トップ営業ほど「完璧」を目指さない。商談に「20%の余白」を残す本当の理由

 

3つ目の理由は「お客様自身も、自分が本当に欲しいものが分かっていない」ということ。

とくに家づくりはお客様にとって「初めての経験」であることが多い。

初めてだからこそ、お客様の頭の中はハッキリしていない。

・何が不安なのか

・どうなれば満足なのか

・何が引っかかっているのか

それさえも、自分自身で言葉にできない。

そんなものだ。

そんなモヤモヤした状態のお客様に対して、営業スタッフから「これが完璧な正解です」と言われたところで、納得できない。

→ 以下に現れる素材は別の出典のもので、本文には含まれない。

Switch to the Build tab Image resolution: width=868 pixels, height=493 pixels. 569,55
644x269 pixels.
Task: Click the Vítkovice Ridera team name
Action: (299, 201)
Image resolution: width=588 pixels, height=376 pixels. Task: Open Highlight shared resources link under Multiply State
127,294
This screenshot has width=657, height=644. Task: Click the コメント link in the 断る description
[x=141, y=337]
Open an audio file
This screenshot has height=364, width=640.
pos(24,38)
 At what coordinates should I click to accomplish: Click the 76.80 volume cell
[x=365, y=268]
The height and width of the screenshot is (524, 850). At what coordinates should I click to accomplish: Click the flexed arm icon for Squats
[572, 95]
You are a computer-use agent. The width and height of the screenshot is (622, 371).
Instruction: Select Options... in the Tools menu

お客様本人が分かっていないことを「営業スタッフが完璧に予想する」というのは不可能なのだ。

実際、あなたも事前に必死で作った資料を見せた際「ちょっと違う感じですね」と響かなかった経験があるはず。

だからこそ、事前の準備は80%でいい。

残りの20%は商談の中で見つけていく、「受け皿(余白)」として空けておく。

売れる営業スタッフは相手の頭の中にある「モヤモヤの正体」を一緒に解決しようと考える。

提案する前に、まず相手の頭の中を確認する。

モヤモヤが晴れれば、商談が自然と良い方向へ流れる。

営業という仕事の本質を突き詰めていくと、「予測して、確認して、また予測する」といったサイクルになる。

事前の80%の準備で「おそらくこうだろう」と予測する。

実際の商談で、お客様の言葉を聴きながら「本当はどうなのか」を確認する。

その場で得た情報をもとに「こう変更するとさらに良くなりますね」と提案に反映させる。

結果を出すトップ営業は、例外なくこのサイクルを回している。

だからこそ、彼らの商談は柔軟性が高い。

お客様にとって心地よいものになるのだ。

例えば間取りであれば、主要な部分を空欄にしておき、「ここはご意見を伺いながら一緒に書き込みたいと思い、あえて空けておきました」と意見を聞く。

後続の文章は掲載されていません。